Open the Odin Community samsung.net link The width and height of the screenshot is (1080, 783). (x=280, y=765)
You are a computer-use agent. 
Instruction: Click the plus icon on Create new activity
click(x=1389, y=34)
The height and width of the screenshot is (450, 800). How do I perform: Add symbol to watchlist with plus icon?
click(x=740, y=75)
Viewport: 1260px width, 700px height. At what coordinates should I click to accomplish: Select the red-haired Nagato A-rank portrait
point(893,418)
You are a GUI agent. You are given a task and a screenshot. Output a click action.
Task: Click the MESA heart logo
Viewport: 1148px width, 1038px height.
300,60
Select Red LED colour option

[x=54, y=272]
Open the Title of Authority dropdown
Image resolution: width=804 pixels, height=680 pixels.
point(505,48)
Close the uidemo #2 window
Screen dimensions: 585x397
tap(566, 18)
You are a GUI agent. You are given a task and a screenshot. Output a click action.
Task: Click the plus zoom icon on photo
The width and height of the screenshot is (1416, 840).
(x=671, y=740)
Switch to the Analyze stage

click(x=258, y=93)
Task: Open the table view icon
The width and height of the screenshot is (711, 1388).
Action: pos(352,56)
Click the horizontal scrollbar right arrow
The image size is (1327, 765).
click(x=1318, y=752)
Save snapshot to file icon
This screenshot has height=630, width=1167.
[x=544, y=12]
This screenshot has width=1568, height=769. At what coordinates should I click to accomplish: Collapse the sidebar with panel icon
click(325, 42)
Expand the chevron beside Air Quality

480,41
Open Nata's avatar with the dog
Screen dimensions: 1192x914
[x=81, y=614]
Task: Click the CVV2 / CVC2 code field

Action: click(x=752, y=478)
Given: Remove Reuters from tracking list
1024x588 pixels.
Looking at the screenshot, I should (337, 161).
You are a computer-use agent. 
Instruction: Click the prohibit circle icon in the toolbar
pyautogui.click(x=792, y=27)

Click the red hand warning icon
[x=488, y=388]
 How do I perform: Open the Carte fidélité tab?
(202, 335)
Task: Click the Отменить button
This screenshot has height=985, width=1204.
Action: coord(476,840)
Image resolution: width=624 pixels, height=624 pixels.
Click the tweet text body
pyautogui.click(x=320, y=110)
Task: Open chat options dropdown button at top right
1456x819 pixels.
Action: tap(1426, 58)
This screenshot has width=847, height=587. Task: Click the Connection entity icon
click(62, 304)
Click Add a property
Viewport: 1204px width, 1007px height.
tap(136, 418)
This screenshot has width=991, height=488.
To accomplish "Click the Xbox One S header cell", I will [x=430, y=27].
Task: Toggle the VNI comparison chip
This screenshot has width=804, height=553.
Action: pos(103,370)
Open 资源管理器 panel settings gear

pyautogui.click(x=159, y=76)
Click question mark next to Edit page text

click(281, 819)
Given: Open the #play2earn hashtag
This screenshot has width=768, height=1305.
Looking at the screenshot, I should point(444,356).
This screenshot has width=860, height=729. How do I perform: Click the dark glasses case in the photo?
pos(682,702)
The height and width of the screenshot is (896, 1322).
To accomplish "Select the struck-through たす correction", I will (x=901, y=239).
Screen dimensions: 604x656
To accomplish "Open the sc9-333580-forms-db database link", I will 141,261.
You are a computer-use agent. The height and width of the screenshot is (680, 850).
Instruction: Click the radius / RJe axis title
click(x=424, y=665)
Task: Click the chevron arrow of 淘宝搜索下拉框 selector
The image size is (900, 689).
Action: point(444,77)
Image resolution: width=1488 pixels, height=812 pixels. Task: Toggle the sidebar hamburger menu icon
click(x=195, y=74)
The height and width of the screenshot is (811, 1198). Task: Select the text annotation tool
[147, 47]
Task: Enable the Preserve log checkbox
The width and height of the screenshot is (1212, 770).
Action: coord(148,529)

▶ _Task to complete_:
Above are some records; copy exactly the lines from the one with "Task: Toggle the VNI comparison chip" through the one with "Given: Open the #play2earn hashtag", both included, and no others.

▶ _Task output_:
Task: Toggle the VNI comparison chip
This screenshot has width=804, height=553.
Action: pos(103,370)
Open 资源管理器 panel settings gear

pyautogui.click(x=159, y=76)
Click question mark next to Edit page text

click(281, 819)
Given: Open the #play2earn hashtag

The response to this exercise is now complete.